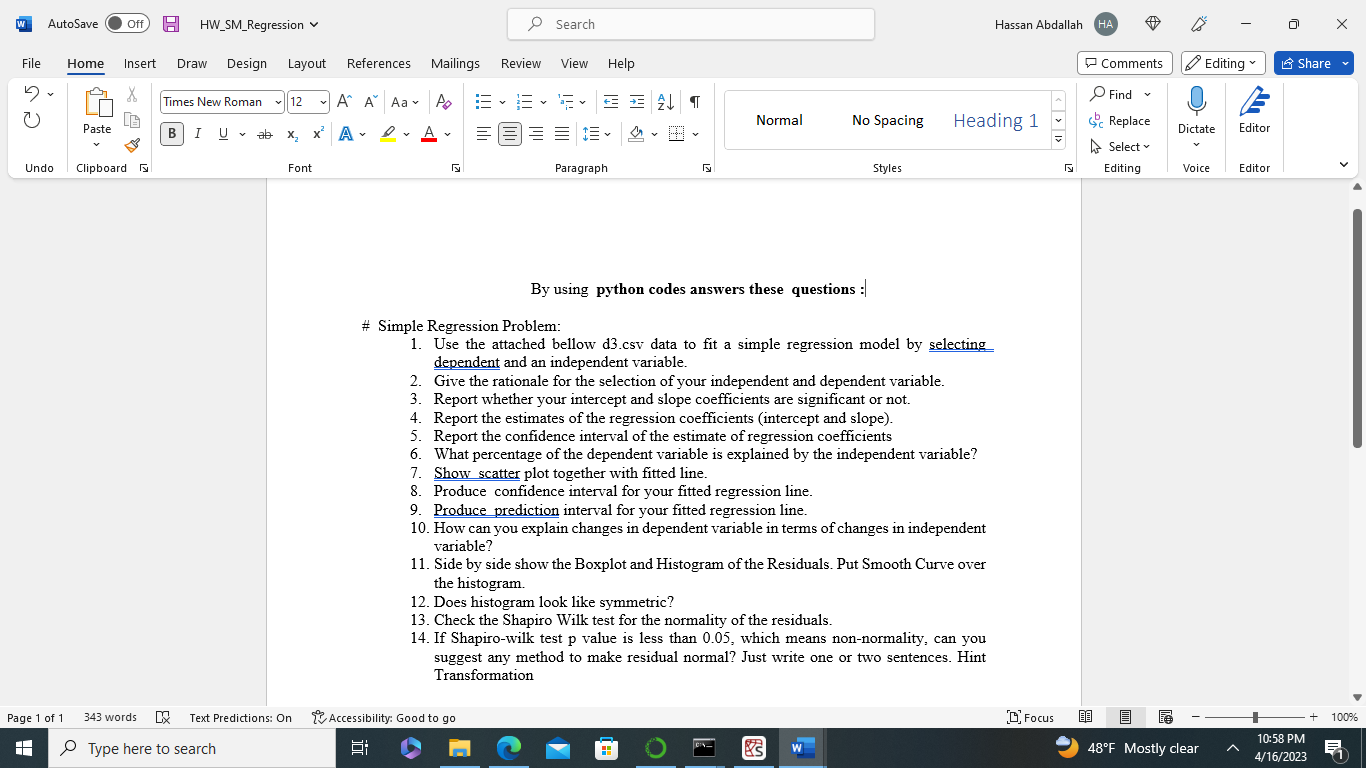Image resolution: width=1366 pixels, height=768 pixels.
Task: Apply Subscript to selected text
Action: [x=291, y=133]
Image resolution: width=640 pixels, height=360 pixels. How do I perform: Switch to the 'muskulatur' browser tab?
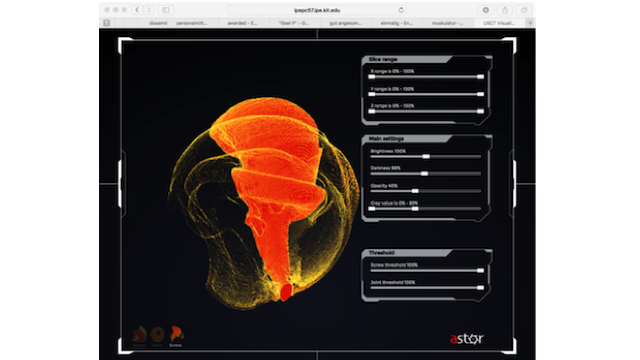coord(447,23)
***
任务说明
将上面列表的全部行排成 Markdown 表格，分“序号”和“内容”两列，空行不计。表格中不要放入图片。

答案如下
| 序号 | 内容 |
|---|---|
| 1 | Image resolution: width=1366 pixels, height=768 pixels. |
| 2 | Task: Apply Subscript to selected text |
| 3 | Action: [x=291, y=133] |
| 4 | Image resolution: width=640 pixels, height=360 pixels. How do I perform: Switch to the 'muskulatur' browser tab? |
| 5 | coord(447,23) |